Dads make a difference and dads are really important. Studies have consistently demonstrated that fathers – whether they live with their children or not, matter in the lives of their kids.
When dads are around, they offer economic support for their children as well as emotional and care-giving responsibilities. Well-fathered youngsters are more emotionally intelligent and socially successful as adults. When fathers are absent, their absence may negatively impact children’s academic achievement, gender-specific development, general behavioral adjustment and anger management, especially in males.

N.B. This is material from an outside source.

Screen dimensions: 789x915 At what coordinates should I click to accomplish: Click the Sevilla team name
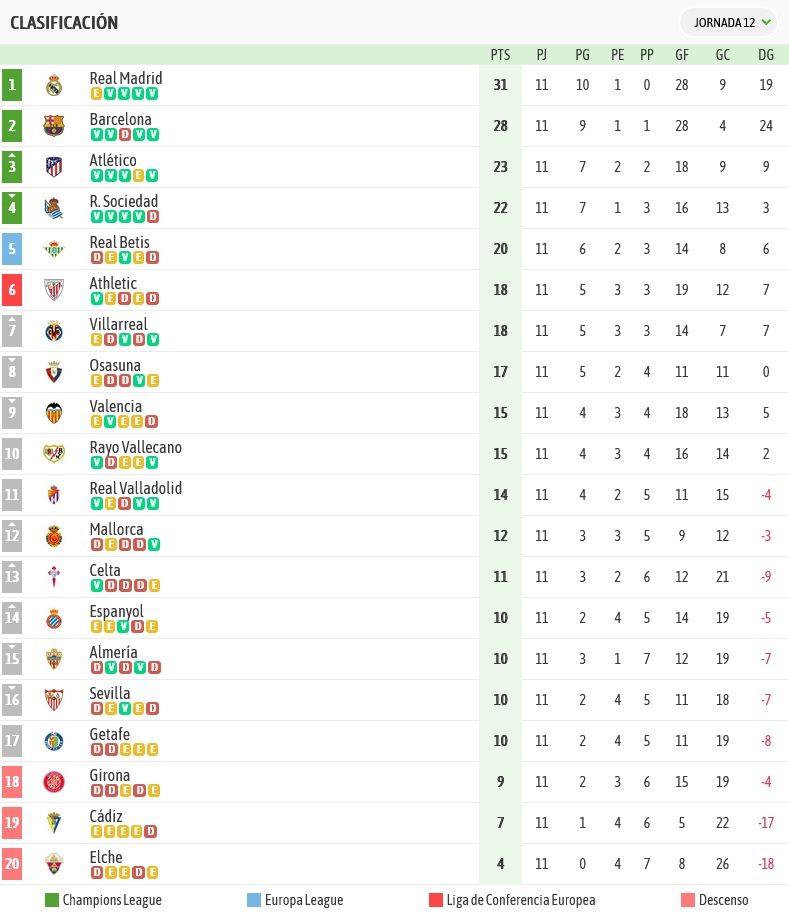tap(110, 693)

This should all come as no surprise.
Roland Warren, director of the National Fatherhood Initiative, said: “Kids have a hole in their soul the shape of their dads. They have this tremendous desire to connect-it’s in there, it’s part of who they are.”
There are more than 70 million fathers in the United States, so that’s a big opportunity to make a big impact.
Today is Fathers’ Day. It is about more than a tie or barbecue. It is about celebrating the father figures in our lives.
It is also a time for those who are dads to step back and reflect on the impact they can and will make in the success of their children.
On July 19, 1910, the governor Washington proclaimed the nation’s first “Father’s Day.” However, it was not until 1972, 58 years after President Woodrow Wilson made Mother’s Day official, that the day became a nationwide holiday in the United States.
Inspired by Mothes’ Day, the campaign to celebrate the nation’s fathers did not meet with the same enthusiasm–perhaps because, as one florist explained, “fathers haven’t the same sentimental appeal that mothers have.”
On July 5, 1908, a West Virginia church sponsored the nation’s first event explicitly in honor of fathers, a Sunday sermon in memory of the 362 men who had died in the previous December’s explosions at the Fairmont Coal Company mines in Monongah, but it was a one-time commemoration and not an annual holiday. The next year, a Spokane, Washington woman named Sonora Smart Dodd, one of six children raised by a widower, tried to establish an official equivalent to Mother’s Day for male parents.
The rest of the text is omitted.